Isso foi uma amostra grátis do apocalipse. Esse negócio de amnésia e tudo mais, sabe? Digo, claro que não seria –como não foi– nenhum piquenique no parque recuperar todas aquelas lembranças. Sério. Não foi mesmo. E ainda assim, não consigo sequer dizer que foi uma grande surpresar para mim.
Eu sempre soube que havia algo de podre no reino da Dinamarca. Eu só não sabia o que era. E também, não sei se deveria fazer tanta questão de procurar. Porque, cara, eu sabia que não era como procurar chifre em cabeça de cavalo. Realmente havia algo embaixo dos panos.
Não que agora eu vá me fazer de pobre vítima inocente de Roberto, porque fracamente, eu também não fui nenhum santo. Afinal, eu não tinha nada que ter ido chorar as pitangas para cima de Vitor daquele jeito.
Tudo bem, eu confesso que não estava nada satisfeito. E também não imagino alguém que ficaria se estivesse em meu lugar. Porém, eu também não ia quebrar o pau e discutir com ele igual a um rebelde sem causa, do nada. Até porque eu não estava nem com vontade e nem com força pra fazer isso. Eu só tinha força pra duas coisas: Deitar e morrer. Só. E como nenhuma das duas eram uma opção viável, acabei tendo que encarar Roberto cara a cara.
Às vezes acho que minha vida é uma grande videocassetada, só que sem a parte engraçada. Porque se for parar pra pensar, a minha vida não tem nada de engraçado! Digo, eu não estava rindo quando entrei em casa e dei de cara com Roberto, ainda completamente leigo no assunto, me abordado com um enorme sorriso.
— Chegou na hora certa. Eu estou terminando de fazer o jantar... – Ele começou a dizer, mas sua voz foi morrendo sílaba por sílaba.
E após me dar uma boa olhada dos pés a cabeça, Roberto estava completamente sem fala. E acredite, ele não estava mudo daquele jeito porque reparava no quanto eu era lindo e sensual sob a luz do luar. Pelo contrário. Ele provavelmente estava em choque pelo meu aspecto de sobrevivente de filme de terror.
— Meu Deus, Alex! O que foi que aconteceu? – Ele arquejou.

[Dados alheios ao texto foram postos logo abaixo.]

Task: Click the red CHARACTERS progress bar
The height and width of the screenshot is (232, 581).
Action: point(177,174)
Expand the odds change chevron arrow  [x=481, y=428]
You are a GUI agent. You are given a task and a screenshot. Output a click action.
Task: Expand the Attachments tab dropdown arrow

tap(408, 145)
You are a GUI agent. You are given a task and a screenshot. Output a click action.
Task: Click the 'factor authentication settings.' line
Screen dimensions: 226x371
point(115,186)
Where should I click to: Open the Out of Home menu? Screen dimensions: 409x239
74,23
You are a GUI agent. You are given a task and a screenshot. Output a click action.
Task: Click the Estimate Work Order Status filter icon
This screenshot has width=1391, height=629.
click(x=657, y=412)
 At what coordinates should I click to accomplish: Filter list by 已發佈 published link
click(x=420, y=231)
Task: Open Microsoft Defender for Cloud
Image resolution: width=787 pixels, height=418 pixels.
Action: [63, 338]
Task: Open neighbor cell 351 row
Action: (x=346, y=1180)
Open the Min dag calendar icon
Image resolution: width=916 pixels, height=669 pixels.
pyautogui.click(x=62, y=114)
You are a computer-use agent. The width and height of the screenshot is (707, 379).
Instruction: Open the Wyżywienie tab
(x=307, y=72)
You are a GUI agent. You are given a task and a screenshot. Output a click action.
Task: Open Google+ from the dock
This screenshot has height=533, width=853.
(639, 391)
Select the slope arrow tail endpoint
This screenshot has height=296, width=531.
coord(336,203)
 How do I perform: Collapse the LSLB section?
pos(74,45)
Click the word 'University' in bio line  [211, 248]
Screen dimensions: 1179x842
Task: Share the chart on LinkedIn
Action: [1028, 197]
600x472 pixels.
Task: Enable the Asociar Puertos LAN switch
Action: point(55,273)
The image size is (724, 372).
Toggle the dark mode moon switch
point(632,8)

Foi uma reação exagerada. Porque Roberto também não precisava ficar me olhando como se fosse brotar um chifre de unicórnio na minha testa a qualquer momento. Quer dizer, eu não estava tão desgrenhado quanto ele fazia parecer. Tudo bem que as minhas mãos estavam um pouco tremulas, meus cabelos bagunçados pelo vento e era bem provável que meu rosto estivesse meio verde, já que meu estômago ficava dando tantas piruetas que poderia facilmente ser convocado para os próximos jogos olímpicos. Mas o jeito que ele me olhava, era como se eu acabasse de sair de “o massacre da serra elétrica” usando todo o figurino.
Eu abri a boca e a fechei várias vezes, igual a um peixinho, sem saber como respondê-lo. Na verdade, eu estava certo de que não ia conseguir fluir uma conversa sobre assunto algum com Roberto naquela noite. Sabe, não que eu me orgulhe em dizer isso, mas eu estava quase abrindo o berreiro pra cima dele. Eu sentia claramente uma bola de histeria formada em minha garganta, pronta pra explodir. Mesmo assim, desviando-me dele e tentando a todo custo seguir para o quarto, consegui murmurar um cansado:
— Estou bem.
Roberto veio logo atrás de mim.
— “Bem” é a ultima palavra que usaria para te descrever. – Verberou. – O que aconteceu?
Apertei meus lábios. E o encarei.
Decisão horrorosa, por falar nisso. Olhar para os olhos de Roberto era como pedir para relembrar tudo novamente. Senti minha respiração ficar cada vez mais pesada. E tentei negar com a cabeça pra ele. Mas Roberto não me deixou escapar só com isso. Ele segurou meu braço antes que eu sequer tivesse a iniciativa de sair dali.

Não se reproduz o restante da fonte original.